- **Explore the material**
(a) Answer these questions using the text on workplace structure:
(i) What do goals give workers, according to the text?
(ii) What kind of facility was the consulting work described in the text done for?
(iii) What did Mickey reply when asked how he got the kids to listen to and obey him?
(b) Retype the text on workplace structure word for word, from "Without a definition" to "and productive parameters.".

- **Document excerpt**

Healthy structure is about clear rules, roles, rewards, and consequences. Work is a place where employees go to perform a job. They need to know what needs to be accomplished, and how their work integrates with the overall production of the organization. Without structure – think the boring stuff like policies and procedures – people will be hesitant, unsure, and worried about judgment of their work. Rules provide a framework for guiding a person’s sense of how to operate in the environment.
Without a definition of needed organizational outcomes, people have no way to feel successful, accomplished, or motivated for hard work. Goals provide the essential measure for workers to compare their performance and to know that they have done a good job.
One trick to having organizational structure succeed is to have employees participate in building, or modifying, their own structure. It keeps them from feeling controlled and managed in a very negative way. Participation also helps make the structure relevant and efficient for achieving employee outcomes. And, when workers participate, they are more likely to follow and enforce the structure in their small work group. It cuts down on refusals and rebellion, keeping people within safe and productive parameters.
Safety and security is achieved through communal buy-in of the structure. When workers agree that the fundamental structures, like pay policies and organizational procedures, are fair and reasonable, they will maintain a safe and secure work culture. The few people who behave counterproductively will be contained and corrected by the vast majority who respect the structure.
When I was consulting to a facility for troubled kids, a counselor was asked how he was so successful in getting the kids to listen to and obey him. Mickey replied, “You govern by the consent of the governed.” After we finished laughing, we agreed it was too true. Don’t forget, it is the same in your organization, and it makes for a safe and secure environment.

- **Stored data**
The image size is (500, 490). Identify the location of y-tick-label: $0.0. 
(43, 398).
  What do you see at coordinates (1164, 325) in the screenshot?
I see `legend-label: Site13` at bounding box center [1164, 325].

- **Answers for each item**
(a)
(i) Goals give workers the essential measure to compare their performance and to know that they have done a good job.
(ii) A facility for troubled kids.
(iii) "You govern by the consent of the governed."

(b)
Without a definition of needed organizational outcomes, people have no way to feel successful, accomplished, or motivated for hard work. Goals provide the essential measure for workers to compare their performance and to know that they have done a good job.
One trick to having organizational structure succeed is to have employees participate in building, or modifying, their own structure. It keeps them from feeling controlled and managed in a very negative way. Participation also helps make the structure relevant and efficient for achieving employee outcomes. And, when workers participate, they are more likely to follow and enforce the structure in their small work group. It cuts down on refusals and rebellion, keeping people within safe and productive parameters.